Я пустилась бегом. Железнодорожный переезд был закрыт. Я толкнула дверку для пешеходов. У вокзала, находившегося в ста метрах, стоял готовый к отправке поезд. Сторожиха у шлагбаума крикнула мне что-то, и я увидела приближающийся скорый из Кана. Я проскочила у него под носом… Странное ощущение. Работники вокзалов правы, вывешивая объявления, предупреждающие, что за одним поездом можно не увидеть другого. Маньенша была плотной женщиной с пожелтевшей кожей, крякавшей каждый раз, когда она опускала или поднимала шлагбаум.
— Вы что, не могли посмотреть перед тем, как…
Но я уже бежала дальше. И хорошо знала, куда.
Когда я приблизилась к дому Рулендов, они не качались на синем диване, а сидели за складным столиком, стоявшим неподалеку от качелей. В Леопольдвиле они единственные осмеливались есть на воздухе на глазах у соседей. Им было безразлично, смотрят на них или нет.
Я толкнула калитку и пошла по дорожке, усыпанной красным песком. Я впервые видела так близко их автомобиль. Он был еще красивее вблизи. Лакированное покрытие блестело, а машина издавала бесподобный запах, запах богатства, силы.
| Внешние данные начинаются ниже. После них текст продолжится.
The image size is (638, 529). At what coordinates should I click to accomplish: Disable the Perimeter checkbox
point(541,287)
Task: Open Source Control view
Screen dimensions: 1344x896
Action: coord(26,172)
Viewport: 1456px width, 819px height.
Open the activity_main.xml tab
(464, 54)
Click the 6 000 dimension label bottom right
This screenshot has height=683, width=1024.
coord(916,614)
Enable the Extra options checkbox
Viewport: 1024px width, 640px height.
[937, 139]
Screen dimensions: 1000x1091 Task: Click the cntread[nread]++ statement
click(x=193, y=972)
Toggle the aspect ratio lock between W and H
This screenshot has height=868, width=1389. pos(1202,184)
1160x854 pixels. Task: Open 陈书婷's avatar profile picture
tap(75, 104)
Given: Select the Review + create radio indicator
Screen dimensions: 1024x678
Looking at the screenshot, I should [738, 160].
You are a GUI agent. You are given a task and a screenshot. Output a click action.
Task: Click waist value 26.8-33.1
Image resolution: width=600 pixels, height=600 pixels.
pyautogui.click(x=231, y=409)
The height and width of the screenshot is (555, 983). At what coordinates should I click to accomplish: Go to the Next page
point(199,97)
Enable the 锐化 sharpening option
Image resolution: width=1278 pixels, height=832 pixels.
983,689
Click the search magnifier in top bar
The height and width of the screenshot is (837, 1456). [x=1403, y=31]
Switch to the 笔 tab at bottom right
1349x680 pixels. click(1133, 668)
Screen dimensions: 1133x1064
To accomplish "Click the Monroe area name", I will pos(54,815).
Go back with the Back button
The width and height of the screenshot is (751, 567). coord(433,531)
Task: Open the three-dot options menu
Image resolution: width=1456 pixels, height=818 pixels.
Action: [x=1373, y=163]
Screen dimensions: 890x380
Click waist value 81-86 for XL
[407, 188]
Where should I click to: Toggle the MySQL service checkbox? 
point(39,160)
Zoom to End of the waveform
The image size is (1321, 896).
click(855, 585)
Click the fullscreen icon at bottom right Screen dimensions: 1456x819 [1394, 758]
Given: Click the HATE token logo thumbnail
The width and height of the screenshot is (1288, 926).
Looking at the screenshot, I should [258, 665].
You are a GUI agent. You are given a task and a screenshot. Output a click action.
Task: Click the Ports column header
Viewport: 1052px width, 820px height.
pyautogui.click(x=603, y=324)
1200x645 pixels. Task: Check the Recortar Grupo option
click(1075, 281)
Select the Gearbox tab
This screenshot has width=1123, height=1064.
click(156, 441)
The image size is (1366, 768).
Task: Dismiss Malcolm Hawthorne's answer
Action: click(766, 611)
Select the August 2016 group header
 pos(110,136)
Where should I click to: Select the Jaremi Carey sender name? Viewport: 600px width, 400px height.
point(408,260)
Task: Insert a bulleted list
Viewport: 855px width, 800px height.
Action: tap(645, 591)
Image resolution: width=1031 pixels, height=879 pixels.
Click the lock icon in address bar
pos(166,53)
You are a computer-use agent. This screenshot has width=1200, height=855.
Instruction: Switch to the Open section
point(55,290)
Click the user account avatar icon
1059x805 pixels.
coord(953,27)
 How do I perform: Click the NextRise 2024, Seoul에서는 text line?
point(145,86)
Я двигалась как во сне. Ах, если бы вы могли меня видеть! С прямо поднятой головой, как маршируют солдаты, с прижатыми к телу руками, с пронизывающим все мое существо биением сердца, готового вырваться из груди.
Мадам Руленд ела, смешно упершись левой рукой в колени. Ее муж собирался вскрыть банки с фруктовым соком, но остановился, увидев меня выходящей из-за машины. Я тоже застыла. Я смотрела на их еду, сознавая, как глупо было высаживаться на этом острове. Они не накладывали кушанья себе на тарелку, как это делаем мы; перед каждым из них стояло блюдо с крупной фасолью под коричневым соусом, с салатом, помидорами и мясом в розовом желе.
Жена улыбнулась мне, не проявив признаков беспокойства, а муж вставил две соломинки в треугольные дырочки, только что продавленные в банках с соком с помощью специального приспособления.
— Хелло, мадемуазель!
Из-за того, что он был покрыт рыжеватыми веснушками, его кожа будто излучала какой-то темный огонь. Глаза оказались светлее, чем издали. Я должна была дать какое-то объяснение, но волнение сковало меня. Они ничего не спрашивали, спокойно ожидая продолжения. Мадам Руленд дожевывала еду, а он принялся тянуть из соломинки.
— Прошу прощения, что потревожила вас…
— Вовсе не потревожили, — заверил он. — Не хотите ли орендж-джус?
Я поняла, что он предлагал мне фруктовый сок, и остолбенела.
Войти к ним было истинным сумасбродством, и вот, вместо того чтобы выяснить, что и как, они предлагали мне сок!
— Нет, спасибо.
У него была замечательная улыбка, у месье Руленда. Зубы белее, чем в рекламных фильмах, глубокая ямка на подбородке.
— Я пришла спросить, не нужна ли вам прислуга.
Его улыбка стала чуть уже, но зубы продолжали ярко белеть в сумерках. Мадам Руленд спросила что-то по-американски. Она плохо понимала французский, и я почувствовала, что слово «прислуга» ей неизвестно. Муж пояснил, и она взглянула на меня. На этот раз это был обычный взгляд женщины, которой молодая девушка предлагает свои услуги.
— Вы — домашняя работница? — спросил Руленд.
— Нет. Я работаю на заводе.
— Вас уволили?
— Нет.
Клянусь, я ошеломила его, хоть он и был американцем.
— Но тогда почему? — почти прошептал он.
Мне надо было собраться с мыслями, объясниться… Это было нелегко.
— Я несчастлива!
Услышав собственный голос, я покраснела от смущения.
— Сколько вам лет?
— Семнадцать с половиной.
— И вы несчастливы! У меня в стране некоторые люди отдали бы сорок миллионов долларов, чтобы только купить ваш возраст…
Я бросилась в прорубь:
— Представьте меня им, я готова на эту сделку!
Я никогда не видела, чтобы так хохотали. Он чуть не плакал от смеха и бил себя по бокам. Потом вдруг остановился, чтобы спросить:
— Почему вы хотите в прислуги к нам?
— Потому что мне нравится у вас, — пробормотала я, осматриваясь.
Жена сказала что-то по-своему. Судя по тону, замечание не было многообещающим…
— Мадам Руленд против? — пролепетала я.
— Она говорит, что ей никто не нужен… Она и так немного скучает в ваших краях…
— Много! — поправила мадам Руленд.
— …и если она не будет сама работать по дому, то ей станет совсем тоскливо! — закончил муж, оставив без внимания замечание жены.